Task directions ->
In full and without alteration, write out the data below.

Collected data

■ ■ ■ ■ ■ ■ ■

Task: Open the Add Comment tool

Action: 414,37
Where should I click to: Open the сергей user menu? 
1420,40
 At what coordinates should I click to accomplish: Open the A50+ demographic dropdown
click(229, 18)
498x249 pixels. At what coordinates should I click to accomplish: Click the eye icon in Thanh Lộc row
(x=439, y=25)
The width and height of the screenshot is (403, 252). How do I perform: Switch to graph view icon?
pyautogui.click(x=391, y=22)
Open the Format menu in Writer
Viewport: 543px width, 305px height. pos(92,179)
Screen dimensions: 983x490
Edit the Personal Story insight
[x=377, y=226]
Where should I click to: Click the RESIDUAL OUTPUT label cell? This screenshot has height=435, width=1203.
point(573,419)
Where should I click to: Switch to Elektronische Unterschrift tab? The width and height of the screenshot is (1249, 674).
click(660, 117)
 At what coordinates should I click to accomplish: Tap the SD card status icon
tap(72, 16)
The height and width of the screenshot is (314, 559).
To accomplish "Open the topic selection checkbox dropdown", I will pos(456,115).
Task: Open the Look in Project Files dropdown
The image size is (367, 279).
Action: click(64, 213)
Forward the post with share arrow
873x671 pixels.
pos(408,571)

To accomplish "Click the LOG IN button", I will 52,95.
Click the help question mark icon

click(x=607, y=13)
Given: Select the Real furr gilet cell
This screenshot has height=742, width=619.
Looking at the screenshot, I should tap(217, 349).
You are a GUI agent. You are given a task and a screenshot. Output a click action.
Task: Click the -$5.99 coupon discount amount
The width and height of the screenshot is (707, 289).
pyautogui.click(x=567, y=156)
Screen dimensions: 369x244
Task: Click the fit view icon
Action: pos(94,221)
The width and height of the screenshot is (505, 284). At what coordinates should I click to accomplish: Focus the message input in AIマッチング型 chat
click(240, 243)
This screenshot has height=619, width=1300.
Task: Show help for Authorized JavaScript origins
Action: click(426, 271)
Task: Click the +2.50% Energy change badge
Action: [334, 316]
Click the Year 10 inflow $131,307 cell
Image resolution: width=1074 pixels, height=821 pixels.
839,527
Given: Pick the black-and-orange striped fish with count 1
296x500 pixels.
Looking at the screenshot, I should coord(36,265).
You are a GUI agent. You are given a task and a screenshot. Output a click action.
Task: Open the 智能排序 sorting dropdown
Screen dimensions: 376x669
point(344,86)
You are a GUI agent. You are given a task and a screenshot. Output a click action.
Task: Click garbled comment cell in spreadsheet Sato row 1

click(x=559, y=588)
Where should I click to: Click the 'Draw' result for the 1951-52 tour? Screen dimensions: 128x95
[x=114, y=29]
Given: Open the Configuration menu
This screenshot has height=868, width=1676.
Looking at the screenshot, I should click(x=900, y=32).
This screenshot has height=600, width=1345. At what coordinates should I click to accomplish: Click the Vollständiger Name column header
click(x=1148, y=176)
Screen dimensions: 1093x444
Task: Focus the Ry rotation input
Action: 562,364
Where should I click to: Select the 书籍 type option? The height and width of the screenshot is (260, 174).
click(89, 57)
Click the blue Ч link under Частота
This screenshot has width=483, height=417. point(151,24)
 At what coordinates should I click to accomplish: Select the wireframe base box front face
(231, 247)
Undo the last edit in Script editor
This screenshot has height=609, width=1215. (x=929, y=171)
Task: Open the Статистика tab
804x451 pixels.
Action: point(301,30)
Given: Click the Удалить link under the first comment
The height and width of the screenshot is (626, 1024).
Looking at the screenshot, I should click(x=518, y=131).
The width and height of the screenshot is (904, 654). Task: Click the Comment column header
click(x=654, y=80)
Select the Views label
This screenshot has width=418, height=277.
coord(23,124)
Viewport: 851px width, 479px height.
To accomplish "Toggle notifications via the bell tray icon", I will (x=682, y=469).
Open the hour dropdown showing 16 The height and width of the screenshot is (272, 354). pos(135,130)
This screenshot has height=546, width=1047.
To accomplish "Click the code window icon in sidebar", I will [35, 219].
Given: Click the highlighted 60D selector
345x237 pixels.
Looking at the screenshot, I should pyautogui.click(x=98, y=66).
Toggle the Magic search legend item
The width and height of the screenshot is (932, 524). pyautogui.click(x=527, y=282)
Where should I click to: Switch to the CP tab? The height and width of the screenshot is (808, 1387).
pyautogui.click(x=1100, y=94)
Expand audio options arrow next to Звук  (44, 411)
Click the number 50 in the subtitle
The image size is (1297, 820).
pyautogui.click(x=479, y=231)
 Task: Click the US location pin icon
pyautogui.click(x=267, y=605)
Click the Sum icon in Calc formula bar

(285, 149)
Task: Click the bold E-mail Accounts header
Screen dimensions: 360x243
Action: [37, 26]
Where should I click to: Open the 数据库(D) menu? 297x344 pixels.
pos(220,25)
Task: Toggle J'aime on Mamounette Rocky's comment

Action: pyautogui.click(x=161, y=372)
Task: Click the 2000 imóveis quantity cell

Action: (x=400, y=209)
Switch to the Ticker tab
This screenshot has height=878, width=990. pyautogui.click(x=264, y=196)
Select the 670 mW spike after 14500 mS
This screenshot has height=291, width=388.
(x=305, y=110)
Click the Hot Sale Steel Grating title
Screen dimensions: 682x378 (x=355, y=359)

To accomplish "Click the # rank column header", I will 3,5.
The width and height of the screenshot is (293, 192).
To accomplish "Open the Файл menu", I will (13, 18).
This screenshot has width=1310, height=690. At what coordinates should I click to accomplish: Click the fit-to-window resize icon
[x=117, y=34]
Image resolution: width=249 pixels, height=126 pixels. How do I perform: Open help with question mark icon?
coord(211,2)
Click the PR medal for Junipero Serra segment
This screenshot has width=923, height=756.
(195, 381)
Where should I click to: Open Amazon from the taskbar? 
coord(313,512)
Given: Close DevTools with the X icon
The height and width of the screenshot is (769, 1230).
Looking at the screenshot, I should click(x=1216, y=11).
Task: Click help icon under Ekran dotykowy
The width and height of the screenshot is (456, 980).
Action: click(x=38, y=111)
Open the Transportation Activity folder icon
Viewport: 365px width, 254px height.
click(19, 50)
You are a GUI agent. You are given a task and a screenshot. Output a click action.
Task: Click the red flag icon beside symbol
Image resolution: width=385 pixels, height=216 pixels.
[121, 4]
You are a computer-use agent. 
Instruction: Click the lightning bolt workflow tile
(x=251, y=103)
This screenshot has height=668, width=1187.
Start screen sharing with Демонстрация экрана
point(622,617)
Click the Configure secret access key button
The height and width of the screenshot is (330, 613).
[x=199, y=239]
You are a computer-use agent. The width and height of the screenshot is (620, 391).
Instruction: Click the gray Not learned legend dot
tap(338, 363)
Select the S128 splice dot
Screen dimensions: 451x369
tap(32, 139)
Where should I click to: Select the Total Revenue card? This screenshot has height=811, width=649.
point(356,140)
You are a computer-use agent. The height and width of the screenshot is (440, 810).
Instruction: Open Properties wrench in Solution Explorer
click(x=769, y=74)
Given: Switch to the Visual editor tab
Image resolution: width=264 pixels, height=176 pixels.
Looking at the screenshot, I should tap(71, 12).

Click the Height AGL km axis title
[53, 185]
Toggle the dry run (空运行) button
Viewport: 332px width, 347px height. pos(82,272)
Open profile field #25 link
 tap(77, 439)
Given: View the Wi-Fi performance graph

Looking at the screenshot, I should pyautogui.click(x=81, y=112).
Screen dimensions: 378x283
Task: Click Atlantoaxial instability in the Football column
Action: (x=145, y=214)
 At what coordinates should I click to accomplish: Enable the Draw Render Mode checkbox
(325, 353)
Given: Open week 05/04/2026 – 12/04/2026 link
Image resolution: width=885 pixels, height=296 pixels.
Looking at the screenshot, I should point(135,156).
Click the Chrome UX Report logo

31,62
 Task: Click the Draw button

■ ■ ■ ■ ■ ■ ■

Answer to this exercise ->
Task: Open the Add Comment tool

Action: 414,37
Where should I click to: Open the сергей user menu? 
1420,40
 At what coordinates should I click to accomplish: Open the A50+ demographic dropdown
click(229, 18)
498x249 pixels. At what coordinates should I click to accomplish: Click the eye icon in Thanh Lộc row
(x=439, y=25)
The width and height of the screenshot is (403, 252). How do I perform: Switch to graph view icon?
pyautogui.click(x=391, y=22)
Open the Format menu in Writer
Viewport: 543px width, 305px height. pos(92,179)
Screen dimensions: 983x490
Edit the Personal Story insight
[x=377, y=226]
Where should I click to: Click the RESIDUAL OUTPUT label cell? This screenshot has height=435, width=1203.
point(573,419)
Where should I click to: Switch to Elektronische Unterschrift tab? The width and height of the screenshot is (1249, 674).
click(660, 117)
 At what coordinates should I click to accomplish: Tap the SD card status icon
tap(72, 16)
The height and width of the screenshot is (314, 559).
To accomplish "Open the topic selection checkbox dropdown", I will pos(456,115).
Task: Open the Look in Project Files dropdown
The image size is (367, 279).
Action: click(64, 213)
Forward the post with share arrow
873x671 pixels.
pos(408,571)

To accomplish "Click the LOG IN button", I will 52,95.
Click the help question mark icon

click(x=607, y=13)
Given: Select the Real furr gilet cell
This screenshot has height=742, width=619.
Looking at the screenshot, I should tap(217, 349).
You are a GUI agent. You are given a task and a screenshot. Output a click action.
Task: Click the -$5.99 coupon discount amount
The width and height of the screenshot is (707, 289).
pyautogui.click(x=567, y=156)
Screen dimensions: 369x244
Task: Click the fit view icon
Action: pos(94,221)
The width and height of the screenshot is (505, 284). At what coordinates should I click to accomplish: Focus the message input in AIマッチング型 chat
click(240, 243)
This screenshot has height=619, width=1300.
Task: Show help for Authorized JavaScript origins
Action: click(426, 271)
Task: Click the +2.50% Energy change badge
Action: [334, 316]
Click the Year 10 inflow $131,307 cell
Image resolution: width=1074 pixels, height=821 pixels.
839,527
Given: Pick the black-and-orange striped fish with count 1
296x500 pixels.
Looking at the screenshot, I should coord(36,265).
You are a GUI agent. You are given a task and a screenshot. Output a click action.
Task: Open the 智能排序 sorting dropdown
Screen dimensions: 376x669
point(344,86)
You are a GUI agent. You are given a task and a screenshot. Output a click action.
Task: Click garbled comment cell in spreadsheet Sato row 1

click(x=559, y=588)
Where should I click to: Click the 'Draw' result for the 1951-52 tour? Screen dimensions: 128x95
[x=114, y=29]
Given: Open the Configuration menu
This screenshot has height=868, width=1676.
Looking at the screenshot, I should click(x=900, y=32).
This screenshot has height=600, width=1345. At what coordinates should I click to accomplish: Click the Vollständiger Name column header
click(x=1148, y=176)
Screen dimensions: 1093x444
Task: Focus the Ry rotation input
Action: 562,364
Where should I click to: Select the 书籍 type option? The height and width of the screenshot is (260, 174).
click(89, 57)
Click the blue Ч link under Частота
This screenshot has width=483, height=417. point(151,24)
 At what coordinates should I click to accomplish: Select the wireframe base box front face
(231, 247)
Undo the last edit in Script editor
This screenshot has height=609, width=1215. (x=929, y=171)
Task: Open the Статистика tab
804x451 pixels.
Action: point(301,30)
Given: Click the Удалить link under the first comment
The height and width of the screenshot is (626, 1024).
Looking at the screenshot, I should click(x=518, y=131).
The width and height of the screenshot is (904, 654). Task: Click the Comment column header
click(x=654, y=80)
Select the Views label
This screenshot has width=418, height=277.
coord(23,124)
Viewport: 851px width, 479px height.
To accomplish "Toggle notifications via the bell tray icon", I will (x=682, y=469).
Open the hour dropdown showing 16 The height and width of the screenshot is (272, 354). pos(135,130)
This screenshot has height=546, width=1047.
To accomplish "Click the code window icon in sidebar", I will [35, 219].
Given: Click the highlighted 60D selector
345x237 pixels.
Looking at the screenshot, I should pyautogui.click(x=98, y=66).
Toggle the Magic search legend item
The width and height of the screenshot is (932, 524). pyautogui.click(x=527, y=282)
Where should I click to: Switch to the CP tab? The height and width of the screenshot is (808, 1387).
pyautogui.click(x=1100, y=94)
Expand audio options arrow next to Звук  (44, 411)
Click the number 50 in the subtitle
The image size is (1297, 820).
pyautogui.click(x=479, y=231)
 Task: Click the US location pin icon
pyautogui.click(x=267, y=605)
Click the Sum icon in Calc formula bar

(285, 149)
Task: Click the bold E-mail Accounts header
Screen dimensions: 360x243
Action: [37, 26]
Where should I click to: Open the 数据库(D) menu? 297x344 pixels.
pos(220,25)
Task: Toggle J'aime on Mamounette Rocky's comment

Action: pyautogui.click(x=161, y=372)
Task: Click the 2000 imóveis quantity cell

Action: (x=400, y=209)
Switch to the Ticker tab
This screenshot has height=878, width=990. pyautogui.click(x=264, y=196)
Select the 670 mW spike after 14500 mS
This screenshot has height=291, width=388.
(x=305, y=110)
Click the Hot Sale Steel Grating title
Screen dimensions: 682x378 (x=355, y=359)

To accomplish "Click the # rank column header", I will 3,5.
The width and height of the screenshot is (293, 192).
To accomplish "Open the Файл menu", I will (13, 18).
This screenshot has width=1310, height=690. At what coordinates should I click to accomplish: Click the fit-to-window resize icon
[x=117, y=34]
Image resolution: width=249 pixels, height=126 pixels. How do I perform: Open help with question mark icon?
coord(211,2)
Click the PR medal for Junipero Serra segment
This screenshot has width=923, height=756.
(195, 381)
Where should I click to: Open Amazon from the taskbar? 
coord(313,512)
Given: Close DevTools with the X icon
The height and width of the screenshot is (769, 1230).
Looking at the screenshot, I should click(x=1216, y=11).
Task: Click help icon under Ekran dotykowy
The width and height of the screenshot is (456, 980).
Action: click(x=38, y=111)
Open the Transportation Activity folder icon
Viewport: 365px width, 254px height.
click(19, 50)
You are a GUI agent. You are given a task and a screenshot. Output a click action.
Task: Click the red flag icon beside symbol
Image resolution: width=385 pixels, height=216 pixels.
[121, 4]
You are a computer-use agent. 
Instruction: Click the lightning bolt workflow tile
(x=251, y=103)
This screenshot has height=668, width=1187.
Start screen sharing with Демонстрация экрана
point(622,617)
Click the Configure secret access key button
The height and width of the screenshot is (330, 613).
[x=199, y=239]
You are a computer-use agent. The width and height of the screenshot is (620, 391).
Instruction: Click the gray Not learned legend dot
tap(338, 363)
Select the S128 splice dot
Screen dimensions: 451x369
tap(32, 139)
Where should I click to: Select the Total Revenue card? This screenshot has height=811, width=649.
point(356,140)
You are a computer-use agent. The height and width of the screenshot is (440, 810).
Instruction: Open Properties wrench in Solution Explorer
click(x=769, y=74)
Given: Switch to the Visual editor tab
Image resolution: width=264 pixels, height=176 pixels.
Looking at the screenshot, I should tap(71, 12).

Click the Height AGL km axis title
[53, 185]
Toggle the dry run (空运行) button
Viewport: 332px width, 347px height. pos(82,272)
Open profile field #25 link
 tap(77, 439)
Given: View the Wi-Fi performance graph

Looking at the screenshot, I should pyautogui.click(x=81, y=112).
Screen dimensions: 378x283
Task: Click Atlantoaxial instability in the Football column
Action: (x=145, y=214)
 At what coordinates should I click to accomplish: Enable the Draw Render Mode checkbox
(325, 353)
Given: Open week 05/04/2026 – 12/04/2026 link
Image resolution: width=885 pixels, height=296 pixels.
Looking at the screenshot, I should point(135,156).
Click the Chrome UX Report logo

31,62
 Task: Click the Draw button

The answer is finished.